Pediatric Acute Respiratory Distress Syndrome (ARDS) Management Trial

Launched by CHILDREN'S HOSPITAL OF PHILADELPHIA · Aug 12, 2025

Keywords

ClinConnect Summary

This clinical trial is studying the best way to use a breathing machine (ventilator) to help children with a serious lung condition called Acute Respiratory Distress Syndrome (ARDS). ARDS makes it hard for the lungs to get enough oxygen into the blood. Right now, doctors use ventilator settings based on adult patients, but children’s lungs work differently, so this study aims to find out which ventilator method works best specifically for kids. The results will help improve treatment in the future and may lead to a larger study.

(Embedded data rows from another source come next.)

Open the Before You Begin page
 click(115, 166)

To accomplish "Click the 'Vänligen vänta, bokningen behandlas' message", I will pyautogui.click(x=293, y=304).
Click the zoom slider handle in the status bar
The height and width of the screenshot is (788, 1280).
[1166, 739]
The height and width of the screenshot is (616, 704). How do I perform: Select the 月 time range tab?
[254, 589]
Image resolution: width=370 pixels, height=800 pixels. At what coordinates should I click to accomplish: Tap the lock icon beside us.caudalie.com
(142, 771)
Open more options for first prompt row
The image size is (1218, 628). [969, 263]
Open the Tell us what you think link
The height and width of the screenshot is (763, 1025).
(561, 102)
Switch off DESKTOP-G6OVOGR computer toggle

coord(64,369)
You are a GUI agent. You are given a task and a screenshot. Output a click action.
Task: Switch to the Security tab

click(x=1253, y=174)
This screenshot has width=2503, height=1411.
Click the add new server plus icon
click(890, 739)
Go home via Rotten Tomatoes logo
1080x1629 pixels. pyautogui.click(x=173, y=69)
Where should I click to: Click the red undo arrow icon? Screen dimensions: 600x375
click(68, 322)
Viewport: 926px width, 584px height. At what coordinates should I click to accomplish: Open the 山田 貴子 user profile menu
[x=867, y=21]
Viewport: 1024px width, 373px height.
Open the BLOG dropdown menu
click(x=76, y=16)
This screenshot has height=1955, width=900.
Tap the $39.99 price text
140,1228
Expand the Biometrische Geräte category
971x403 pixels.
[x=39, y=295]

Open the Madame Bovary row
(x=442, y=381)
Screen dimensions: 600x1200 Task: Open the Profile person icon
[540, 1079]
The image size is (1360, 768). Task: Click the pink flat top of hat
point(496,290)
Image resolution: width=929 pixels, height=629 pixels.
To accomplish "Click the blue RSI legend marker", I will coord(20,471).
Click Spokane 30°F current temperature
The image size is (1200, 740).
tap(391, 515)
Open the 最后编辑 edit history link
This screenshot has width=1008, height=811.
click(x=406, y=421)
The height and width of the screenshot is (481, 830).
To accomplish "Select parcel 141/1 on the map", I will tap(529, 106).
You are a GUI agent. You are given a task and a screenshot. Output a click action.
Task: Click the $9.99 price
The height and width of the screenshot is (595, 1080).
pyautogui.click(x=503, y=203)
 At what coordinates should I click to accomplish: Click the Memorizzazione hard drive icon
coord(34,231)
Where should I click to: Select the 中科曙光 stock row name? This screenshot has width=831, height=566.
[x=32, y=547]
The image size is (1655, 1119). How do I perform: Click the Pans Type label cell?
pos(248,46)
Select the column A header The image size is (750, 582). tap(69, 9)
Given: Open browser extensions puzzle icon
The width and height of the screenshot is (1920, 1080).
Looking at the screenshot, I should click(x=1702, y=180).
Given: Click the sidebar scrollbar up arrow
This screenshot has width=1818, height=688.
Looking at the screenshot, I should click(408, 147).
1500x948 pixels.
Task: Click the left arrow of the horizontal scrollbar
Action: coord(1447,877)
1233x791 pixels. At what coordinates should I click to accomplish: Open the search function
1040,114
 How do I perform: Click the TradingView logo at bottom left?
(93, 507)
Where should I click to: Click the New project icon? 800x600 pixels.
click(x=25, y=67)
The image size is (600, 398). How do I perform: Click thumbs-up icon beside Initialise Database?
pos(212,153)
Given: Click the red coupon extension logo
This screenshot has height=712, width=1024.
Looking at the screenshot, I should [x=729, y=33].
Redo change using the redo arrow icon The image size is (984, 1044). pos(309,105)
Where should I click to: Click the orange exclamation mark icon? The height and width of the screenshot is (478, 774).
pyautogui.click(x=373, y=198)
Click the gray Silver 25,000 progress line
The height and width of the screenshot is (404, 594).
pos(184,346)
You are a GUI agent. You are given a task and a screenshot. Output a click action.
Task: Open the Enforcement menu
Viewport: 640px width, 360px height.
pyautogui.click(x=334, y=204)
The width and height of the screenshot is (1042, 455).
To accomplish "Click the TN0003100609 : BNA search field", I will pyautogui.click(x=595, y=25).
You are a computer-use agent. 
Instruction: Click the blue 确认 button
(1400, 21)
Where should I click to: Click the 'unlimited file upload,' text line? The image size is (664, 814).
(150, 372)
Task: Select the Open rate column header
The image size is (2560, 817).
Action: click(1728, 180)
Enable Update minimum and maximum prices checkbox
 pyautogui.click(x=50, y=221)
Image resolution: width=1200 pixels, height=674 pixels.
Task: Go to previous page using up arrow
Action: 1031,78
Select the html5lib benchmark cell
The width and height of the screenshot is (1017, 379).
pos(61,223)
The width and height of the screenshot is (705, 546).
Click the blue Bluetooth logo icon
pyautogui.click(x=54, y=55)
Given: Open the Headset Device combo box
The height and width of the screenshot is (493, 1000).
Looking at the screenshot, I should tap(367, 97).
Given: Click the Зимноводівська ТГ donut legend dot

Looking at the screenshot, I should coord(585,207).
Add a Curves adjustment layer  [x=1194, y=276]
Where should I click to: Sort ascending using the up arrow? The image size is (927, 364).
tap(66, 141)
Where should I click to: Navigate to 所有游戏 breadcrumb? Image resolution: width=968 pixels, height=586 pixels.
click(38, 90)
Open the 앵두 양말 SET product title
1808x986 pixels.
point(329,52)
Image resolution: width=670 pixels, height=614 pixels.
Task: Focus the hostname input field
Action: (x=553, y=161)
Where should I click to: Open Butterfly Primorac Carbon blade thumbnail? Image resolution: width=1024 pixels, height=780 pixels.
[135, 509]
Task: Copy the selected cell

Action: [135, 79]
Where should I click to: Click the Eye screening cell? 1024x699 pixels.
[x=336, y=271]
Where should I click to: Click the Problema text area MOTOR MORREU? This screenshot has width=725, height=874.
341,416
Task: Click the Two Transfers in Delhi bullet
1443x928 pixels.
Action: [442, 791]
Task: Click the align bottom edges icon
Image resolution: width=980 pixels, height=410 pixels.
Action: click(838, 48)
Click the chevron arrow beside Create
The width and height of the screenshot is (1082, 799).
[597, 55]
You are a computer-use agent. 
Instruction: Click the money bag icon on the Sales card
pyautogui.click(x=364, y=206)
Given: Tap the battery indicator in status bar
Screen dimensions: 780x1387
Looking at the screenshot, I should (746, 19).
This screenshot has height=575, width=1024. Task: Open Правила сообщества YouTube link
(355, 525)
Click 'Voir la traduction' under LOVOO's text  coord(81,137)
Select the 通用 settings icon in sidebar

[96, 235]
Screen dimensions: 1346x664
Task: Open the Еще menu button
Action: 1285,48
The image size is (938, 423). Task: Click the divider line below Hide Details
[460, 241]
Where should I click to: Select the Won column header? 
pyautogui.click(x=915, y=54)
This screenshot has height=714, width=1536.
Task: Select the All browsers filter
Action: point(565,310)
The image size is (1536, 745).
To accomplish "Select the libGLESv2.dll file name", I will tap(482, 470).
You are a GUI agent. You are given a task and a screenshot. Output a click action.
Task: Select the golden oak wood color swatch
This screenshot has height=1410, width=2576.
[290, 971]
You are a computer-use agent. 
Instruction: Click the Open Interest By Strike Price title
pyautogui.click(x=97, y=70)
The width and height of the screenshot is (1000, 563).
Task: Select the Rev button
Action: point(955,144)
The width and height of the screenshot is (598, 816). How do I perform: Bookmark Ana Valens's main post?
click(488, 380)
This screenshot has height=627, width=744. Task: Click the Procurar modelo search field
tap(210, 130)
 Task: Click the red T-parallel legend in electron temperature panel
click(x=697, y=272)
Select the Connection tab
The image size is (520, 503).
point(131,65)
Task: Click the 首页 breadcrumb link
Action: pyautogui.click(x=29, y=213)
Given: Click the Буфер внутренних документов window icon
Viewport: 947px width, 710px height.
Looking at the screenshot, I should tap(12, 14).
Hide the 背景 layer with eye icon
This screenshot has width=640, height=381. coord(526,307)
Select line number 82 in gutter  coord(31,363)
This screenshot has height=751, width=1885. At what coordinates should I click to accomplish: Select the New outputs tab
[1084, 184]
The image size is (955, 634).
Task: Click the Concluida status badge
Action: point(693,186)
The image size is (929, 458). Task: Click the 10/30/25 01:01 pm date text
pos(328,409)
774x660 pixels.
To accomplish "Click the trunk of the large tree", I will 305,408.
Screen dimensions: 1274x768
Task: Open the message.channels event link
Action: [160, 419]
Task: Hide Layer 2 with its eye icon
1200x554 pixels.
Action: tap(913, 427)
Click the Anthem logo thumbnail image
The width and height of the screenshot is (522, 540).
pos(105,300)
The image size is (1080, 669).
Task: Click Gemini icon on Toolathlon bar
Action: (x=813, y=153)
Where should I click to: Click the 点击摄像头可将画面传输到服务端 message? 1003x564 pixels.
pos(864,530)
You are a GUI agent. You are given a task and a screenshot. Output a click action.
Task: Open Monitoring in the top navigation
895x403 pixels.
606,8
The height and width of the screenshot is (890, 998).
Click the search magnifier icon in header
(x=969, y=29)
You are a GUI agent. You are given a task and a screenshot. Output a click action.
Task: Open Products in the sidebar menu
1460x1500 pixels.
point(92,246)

Children between 2 weeks and 18 years old who have trouble breathing suddenly and need a ventilator to help them breathe may be eligible for this study. To join, their lung problem must have started within the last week, and they must be using a breathing tube. The study will compare two ways of using the ventilator to see which helps children’s lungs work better. Participants will be closely monitored by doctors and nurses throughout the study. It’s important to know that children with certain heart problems, airway diseases, or those already very critically ill may not be able to join. This trial is not yet recruiting participants but is designed to improve care for children with this serious lung condition.

Gender

ALL

Eligibility criteria

• Inclusion:
• • 1. age \> 2 weeks (\> 38 weeks corrected gestational age) and \< 18 years (not yet had 18th birthday)
• • 2. acute (≤ 7 days of risk factor) respiratory failure requiring invasive mechanical ventilation
• • 3. ventilated with endotracheal tube or tracheostomy for ≤ 7 days from risk factor onset
• • 4. hypoxemia defined as PaO2/FIO2 (measurement of the amount of oxygen dissolved in the blood plasma/concentration of inhaled oxygen) \> 300 (or SpO2/FIO2 (measurement of the percentage of hemoglobin in your blood that is carrying oxygen/concentration of inhaled oxygen) \> 315 on Positive End-Expiratory Pressure (PEEP) ≥ 5 cmH2O (rate of pressure delivery) on two consecutive measurements 4 hours apart and sustained at the time of consent and randomization
• • 5. bilateral opacities on chest radiograph as determined by radiologist, clinical attending, or PI
• Exclusion:
• • 1. hypoxemia caused primarily by hydrostatic pulmonary edema from heart failure or fluid overload
• • 2. non-palliated or unrepaired cyanotic congenital heart disease
• • 3. ventilated via tracheostomy at baseline prior to acute illness
• • 4. obstructive airway disease determined to be the primary cause of respiratory failure
• • 5. severe moribund state not expected to survive \> 72 hours
• • 6. any limitations of care at time of screening
• • 7. escalation to high frequency oscillatory ventilation or extracorporeal support (i.e., meeting PARMA protocol failure criteria) at time of screening
• • 8. previous enrollment in this study